El abogado Wilfredo Pedraza, quien investigó el caso Accomarca para la Comisión de la Verdad y Reconciliación, manifiesta que halló suficiente evidencia de que la masacre no fue un caso aislado pero que tampoco fue ejecutado por iniciativa exclusiva de Hurtado, que en esa época era un oficial novato.

“No se trató de una incursión militar de rutina, sino que fue parte de un operativo estructurado por las máximas autoridades de la zona”, indica.

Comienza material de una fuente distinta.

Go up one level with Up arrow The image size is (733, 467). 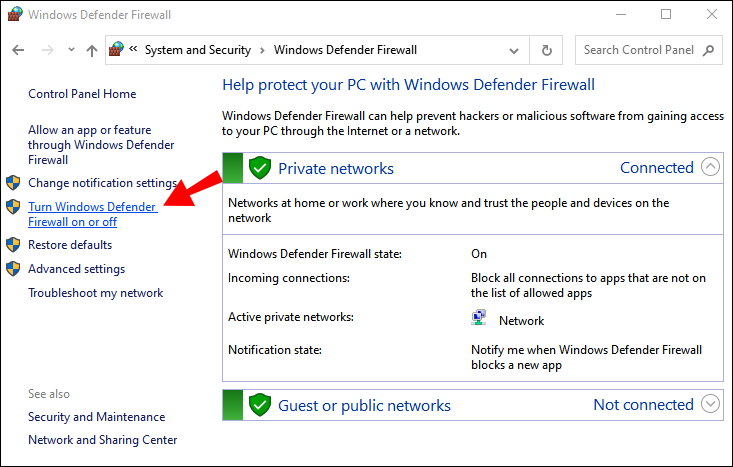pyautogui.click(x=92, y=50)
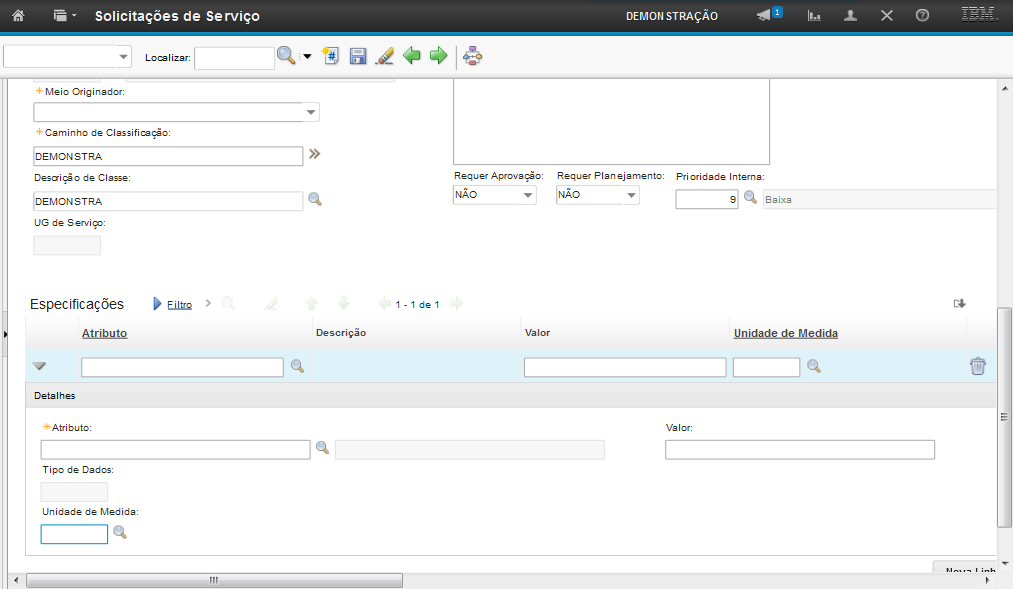Screen dimensions: 1013x589
Task: Delete the specification row with trash icon
Action: [977, 367]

Pedraza sostiene que Hurtado no estaba en condiciones de tomar solo la decisión de dar muerte a tantas personas, porque en la lógica militar se controla y se informa todo. Por eso, la Comisión supone que la responsabilidad de ese crimen masivo es de todo el aparato militar de la zona, encabezado por el exgeneral Wilfredo Mori, puntualiza.

La académica Jo-Marie Burt, investigadora de los casos de crímenes de lesa humanidad en Perú, también resalta la extradición del militar, al señalar “que vuelve a nacer la posibilidad de hacer justicia en éste y en tantos otros casos donde los familiares han estado esperando por años”.

“A pesar de que han habido algunos avances importantes respecto de las investigaciones sobre las violaciones de los derechos humanos perpetradas en Perú, como la condena a 25 años al expresidente Fujimori, la gran mayoría de estos casos permanece aún en la impunidad absoluta”, recuerda ante IPS la también asesora de la Oficina en Washington para Asuntos Latinoamericanos.

El proceso judicial contra los responsables de la matanza de Accomarca, que involucra a 29 altos mandos militares y soldados, inició el 18 de noviembre de 2010, y la extradición es un punto a favor en las actuaciones.

Pero traer a Hurtado ante los estrados peruanos no fue fácil. Implicó el esfuerzo por parte de la defensa de los familiares de las víctimas, que recibieron el apoyo de organizaciones no gubernamentales, como el Centro de Justicia y Responsabilidad (CJA, por su sigla en inglés).

En 2007 el CJA, en representación de los sobrevivientes de Accomarca, interpuso una demanda civil por crímenes de guerra, tortura y crímenes de lesa humanidad contra Hurtado. Al año siguiente éste fue condenado a pagar una indemnización de 37 millones de dólares.

“La extradición de Hurtado es una clara demostración de que la justicia está cada vez más globalizada, y que hay cada vez menos tolerancia para los perpetradores de crímenes contra la humanidad”, comenta Burt.

“Los tribunales internacionales para la antigua Yugoslavia y Ruanda, la creación de la Corte Penal Internacional son algunos ejemplos de cómo se afirma en el mundo la necesidad de investigar esos crímenes y sancionar a los responsables”, observa.

Para esta investigadora, “la extradición de Hurtado es una señal de que ya no hay casi ningún refugio en el mundo para quienes violan los derechos humanos, pues tarde o temprano tendrán que enfrentar a la justicia”.

Por eso Celestino Baldeón Chuchón se manifiesta conforme: “Vamos a asistir al juicio de Hurtado para vigilar que se le aplique todo el peso de la ley, no por venganza sino para que no se vuelva a repetir el espantoso crimen que cometió ese hombre”, expresa.